Go to the line in the entries below that holds "Task: Tap the phrase 'at each point of it'" and repeat exactly from there through the line that holds "Given: Click the Step Over debug icon", inclusive.

= = = = = = =

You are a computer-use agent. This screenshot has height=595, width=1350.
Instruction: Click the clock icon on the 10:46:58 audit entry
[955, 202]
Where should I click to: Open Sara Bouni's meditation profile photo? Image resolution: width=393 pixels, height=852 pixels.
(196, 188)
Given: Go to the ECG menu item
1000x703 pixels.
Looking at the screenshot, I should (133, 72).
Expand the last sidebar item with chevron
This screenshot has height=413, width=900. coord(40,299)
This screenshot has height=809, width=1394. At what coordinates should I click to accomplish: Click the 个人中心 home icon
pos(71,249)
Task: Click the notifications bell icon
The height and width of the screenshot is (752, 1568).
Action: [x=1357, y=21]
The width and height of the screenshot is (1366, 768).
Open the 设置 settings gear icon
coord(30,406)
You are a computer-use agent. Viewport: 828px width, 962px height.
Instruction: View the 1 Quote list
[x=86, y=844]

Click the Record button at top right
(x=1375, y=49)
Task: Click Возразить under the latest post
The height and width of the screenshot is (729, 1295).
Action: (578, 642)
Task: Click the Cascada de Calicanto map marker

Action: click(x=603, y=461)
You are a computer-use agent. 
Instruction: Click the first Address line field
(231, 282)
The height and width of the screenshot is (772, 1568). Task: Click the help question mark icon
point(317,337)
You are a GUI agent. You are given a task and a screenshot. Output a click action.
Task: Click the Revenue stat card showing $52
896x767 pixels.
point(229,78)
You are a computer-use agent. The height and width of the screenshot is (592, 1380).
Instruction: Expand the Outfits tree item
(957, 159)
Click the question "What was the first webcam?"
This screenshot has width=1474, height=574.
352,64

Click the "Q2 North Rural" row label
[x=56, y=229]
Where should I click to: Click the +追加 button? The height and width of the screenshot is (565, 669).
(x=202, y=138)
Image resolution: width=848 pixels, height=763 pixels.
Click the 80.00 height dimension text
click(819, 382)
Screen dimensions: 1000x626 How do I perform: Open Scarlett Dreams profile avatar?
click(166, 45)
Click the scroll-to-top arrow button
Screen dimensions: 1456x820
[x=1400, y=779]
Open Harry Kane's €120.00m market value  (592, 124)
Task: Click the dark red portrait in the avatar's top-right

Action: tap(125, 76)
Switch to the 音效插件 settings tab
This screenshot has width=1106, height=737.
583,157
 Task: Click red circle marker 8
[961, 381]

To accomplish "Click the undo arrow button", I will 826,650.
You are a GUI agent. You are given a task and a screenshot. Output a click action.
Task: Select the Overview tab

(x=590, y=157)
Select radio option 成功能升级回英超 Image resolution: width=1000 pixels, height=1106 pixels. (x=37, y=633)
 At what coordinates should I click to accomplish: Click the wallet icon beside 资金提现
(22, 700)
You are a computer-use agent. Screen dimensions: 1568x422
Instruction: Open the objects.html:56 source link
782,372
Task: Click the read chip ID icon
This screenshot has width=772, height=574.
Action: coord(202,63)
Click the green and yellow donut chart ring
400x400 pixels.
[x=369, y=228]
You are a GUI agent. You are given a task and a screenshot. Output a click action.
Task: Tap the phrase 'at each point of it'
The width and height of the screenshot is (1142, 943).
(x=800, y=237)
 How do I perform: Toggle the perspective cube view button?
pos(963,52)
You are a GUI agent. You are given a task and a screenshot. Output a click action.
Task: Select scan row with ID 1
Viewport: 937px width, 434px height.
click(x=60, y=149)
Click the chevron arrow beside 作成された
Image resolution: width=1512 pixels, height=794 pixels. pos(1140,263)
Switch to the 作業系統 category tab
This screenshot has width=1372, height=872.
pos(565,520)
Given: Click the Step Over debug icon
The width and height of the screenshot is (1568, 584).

= = = = = = =

• RESPONSE BELOW:
Task: Tap the phrase 'at each point of it'
The width and height of the screenshot is (1142, 943).
(x=800, y=237)
 How do I perform: Toggle the perspective cube view button?
pos(963,52)
You are a GUI agent. You are given a task and a screenshot. Output a click action.
Task: Select scan row with ID 1
Viewport: 937px width, 434px height.
click(x=60, y=149)
Click the chevron arrow beside 作成された
Image resolution: width=1512 pixels, height=794 pixels. pos(1140,263)
Switch to the 作業系統 category tab
This screenshot has width=1372, height=872.
pos(565,520)
Given: Click the Step Over debug icon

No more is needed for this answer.